◆ Stored data
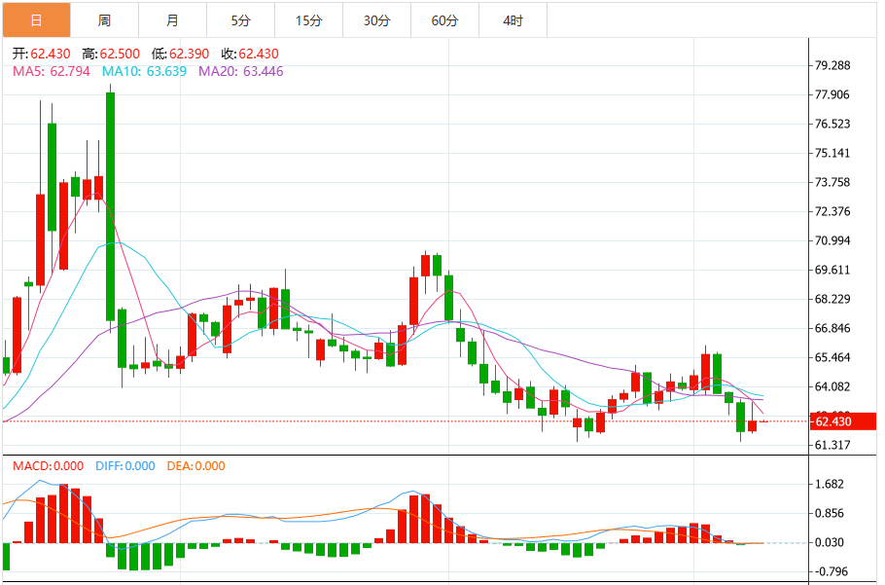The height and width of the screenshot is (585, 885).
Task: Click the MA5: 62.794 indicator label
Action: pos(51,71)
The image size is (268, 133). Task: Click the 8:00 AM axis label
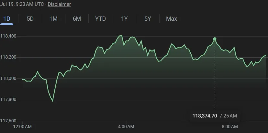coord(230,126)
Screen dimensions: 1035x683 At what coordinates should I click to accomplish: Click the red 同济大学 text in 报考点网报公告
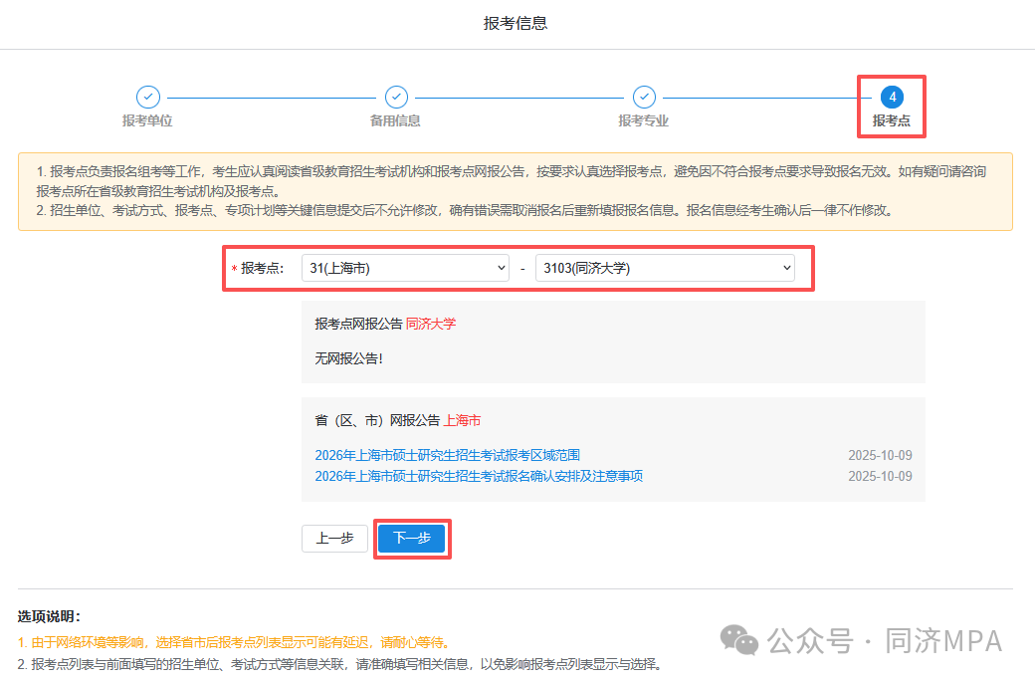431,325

--

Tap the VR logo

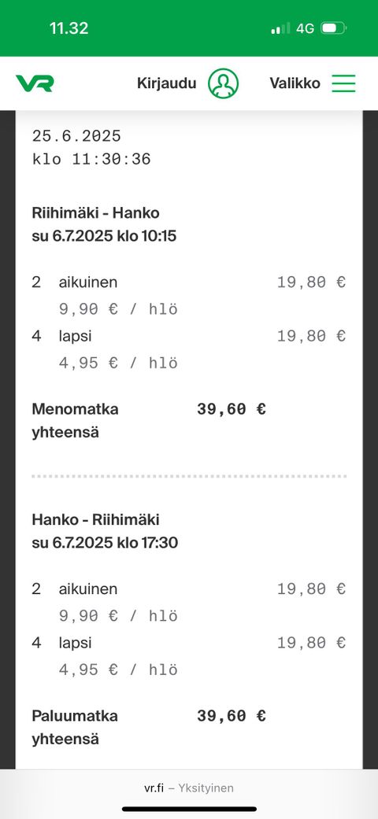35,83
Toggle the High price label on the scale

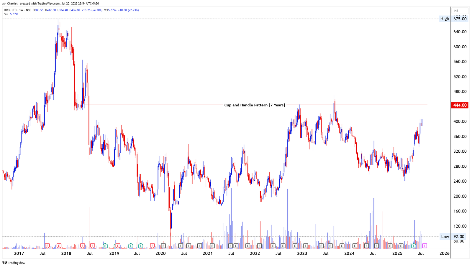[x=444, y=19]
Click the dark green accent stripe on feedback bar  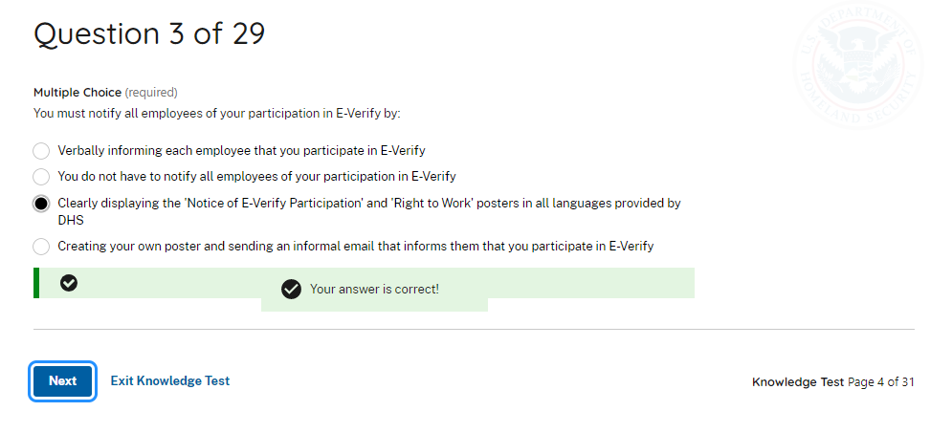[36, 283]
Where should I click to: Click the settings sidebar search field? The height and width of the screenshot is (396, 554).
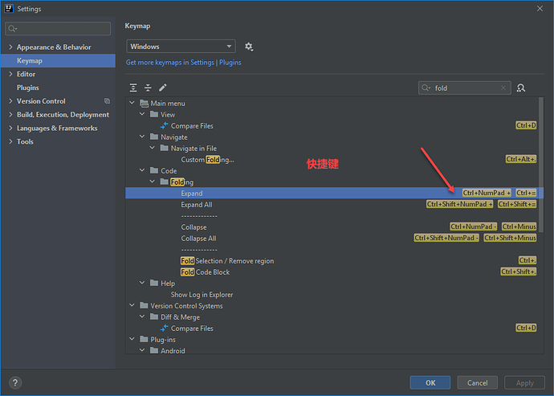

◆ Problem description
Report each line above that contains the string "Task", copying every such line in full. Case counts.

◆ Solution for this exercise
Task: Click the MA5: 62.794 indicator label
The image size is (268, 133). Task: Click the 8:00 AM axis label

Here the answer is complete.